15 industries drag down PH’s recovering factory output

Published by rudy Date posted on December 5, 2020

by Ben O. de Vera, Philippine Daily Inquirer, 5 Dec 2020

The country’s factory output volumes and their values further contracted in October as 15 industries posted lower year-on-year production, the Philippine Statistics Authority (PSA) reported on Friday.

The PSA’s Monthly Integrated Survey of Selected Industries for October showed the volume of production index (VoPI) dropped 11.3 percent while the value of production index (VaPI) slid by a faster 14.2 percent.

A proxy for factory output, ­VoPI’s contraction already narrowed to 8.6 percent in September.

“Contributory to the faster decline of VoPI for the manu­facturing sector in October were the reductions in the indices of 15 industry groups. The industry groups that led the contraction of VoPI were petroleum products (down 99.1 percent), printing (down 53.4 percent) and tobacco products (down 48.7 percent),” the PSA said in a report.

The decline in October VaPI also came on the back of negative growth rates posted by the 15 industries, with biggest drops recorded in petroleum products (down 99.2 percent), printing (down 52.8 percent) and footwear and wearing apparel (down 49.2 percent), the PSA said. October’s VaPI fell at a faster pace than September’s 12.4-percent contraction.

The 11 other industries that posted both VoPI and VaPI declines in October were: beverages, fabricated metal products, furniture and fixtures, leather products, machinery except electrical, nonmetallic mineral products, paper and paper products, rubber and plastic products, textiles, transport equipment, and wood and wood products.

Only five manufacturing sectors posted gains: basic metals, chemical products, electrical machinery, food manufacturing and miscellaneous manufactures, PSA data showed.

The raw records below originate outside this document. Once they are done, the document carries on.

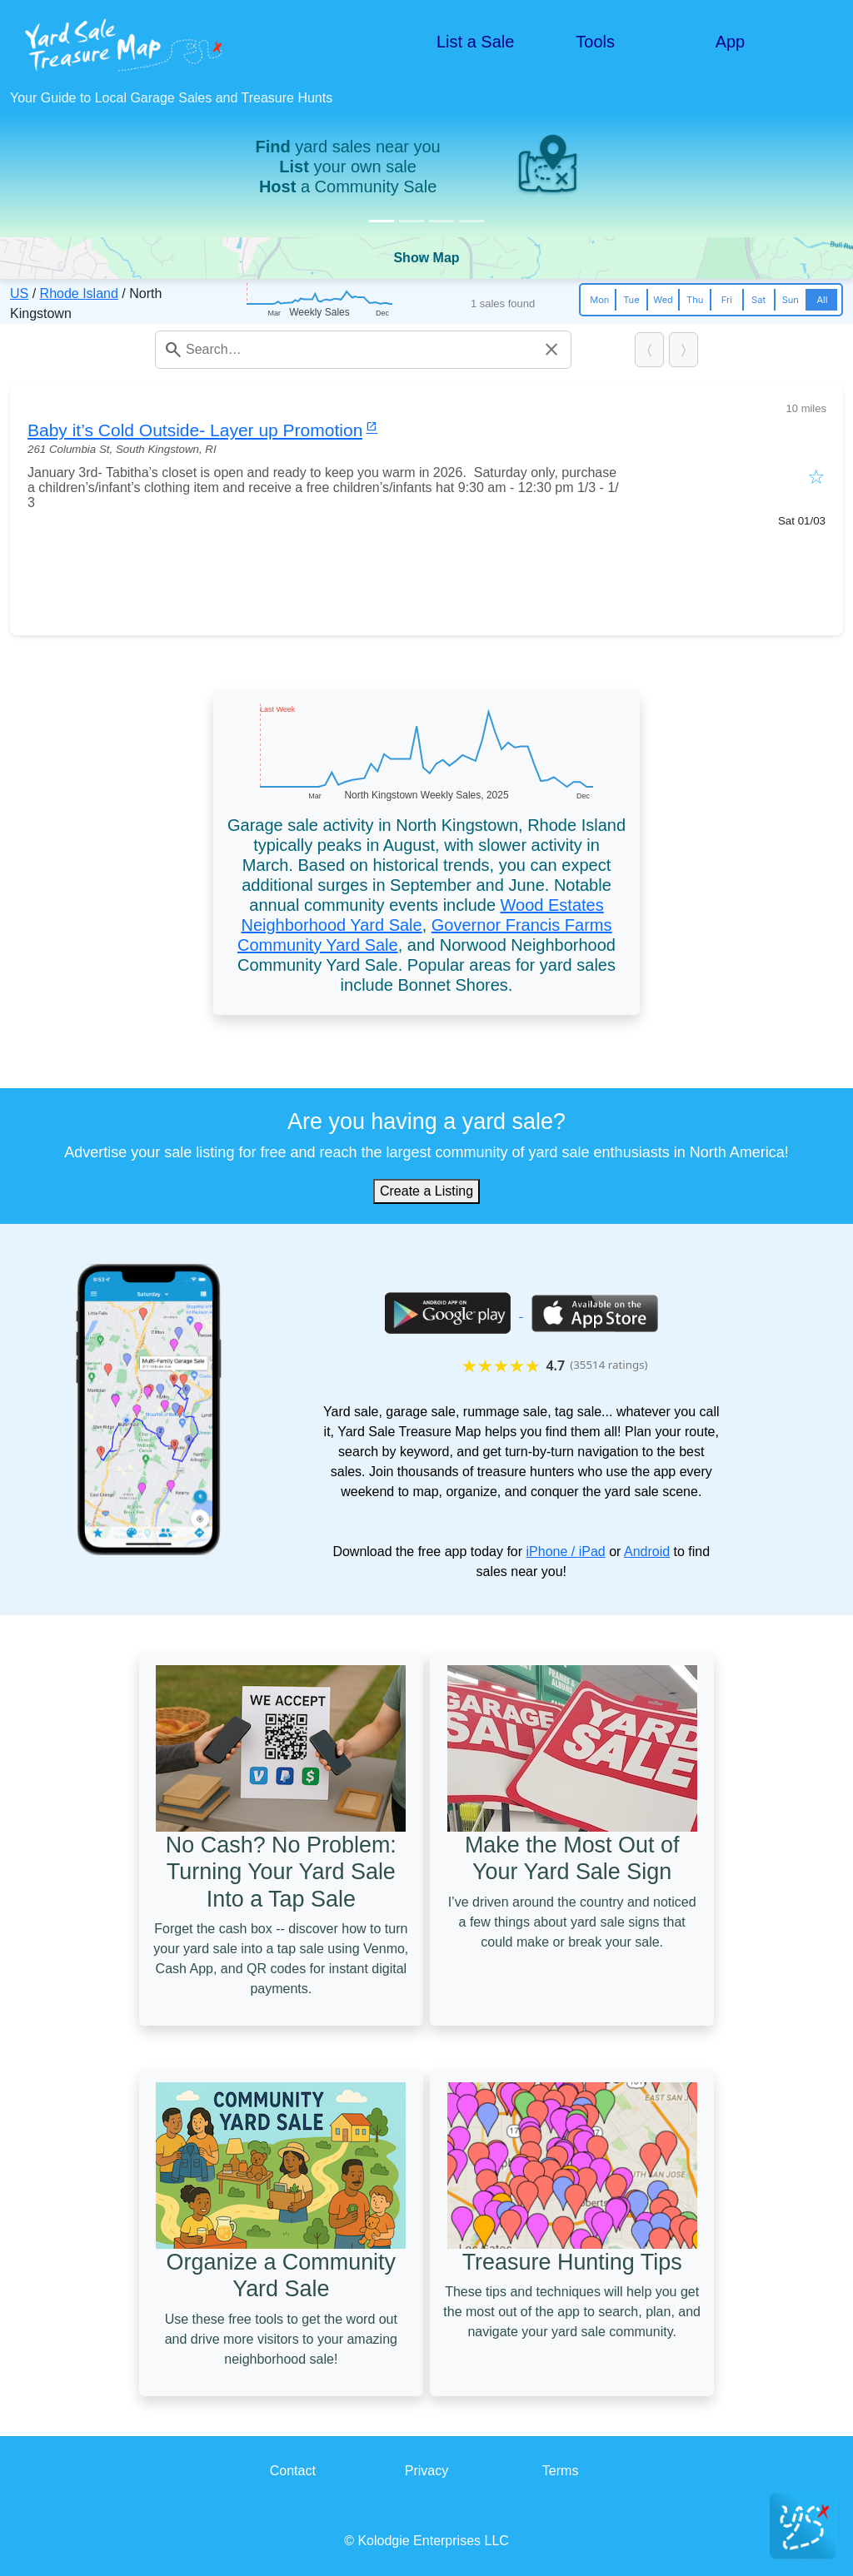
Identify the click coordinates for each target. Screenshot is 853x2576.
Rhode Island (79, 293)
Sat (758, 300)
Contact (293, 2471)
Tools (595, 41)
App (731, 41)
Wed (663, 300)
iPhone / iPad (566, 1551)
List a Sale (475, 41)
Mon (599, 300)
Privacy (426, 2471)
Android (647, 1551)
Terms (560, 2471)
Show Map (426, 258)
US (19, 293)
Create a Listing (426, 1191)
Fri (726, 300)
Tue (631, 300)
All (821, 300)
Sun (790, 300)
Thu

PSA data showed both VaPI and VoPI have been posting year-on-year declines every month beginning in March, or when the stringent enhanced community quarantine to contain the pandemic was first imposed and stopped 75 percent of the economy, resulting in thousands of businesses closing down and millions of jobs lost.

In his speech before Japanese businessmen last Tuesday, Finance Secretary Carlos Dominguez III said the narrowing contraction in value and volume—at least until September—showed the country’s attempt at recovery from the pandemic-induced recession.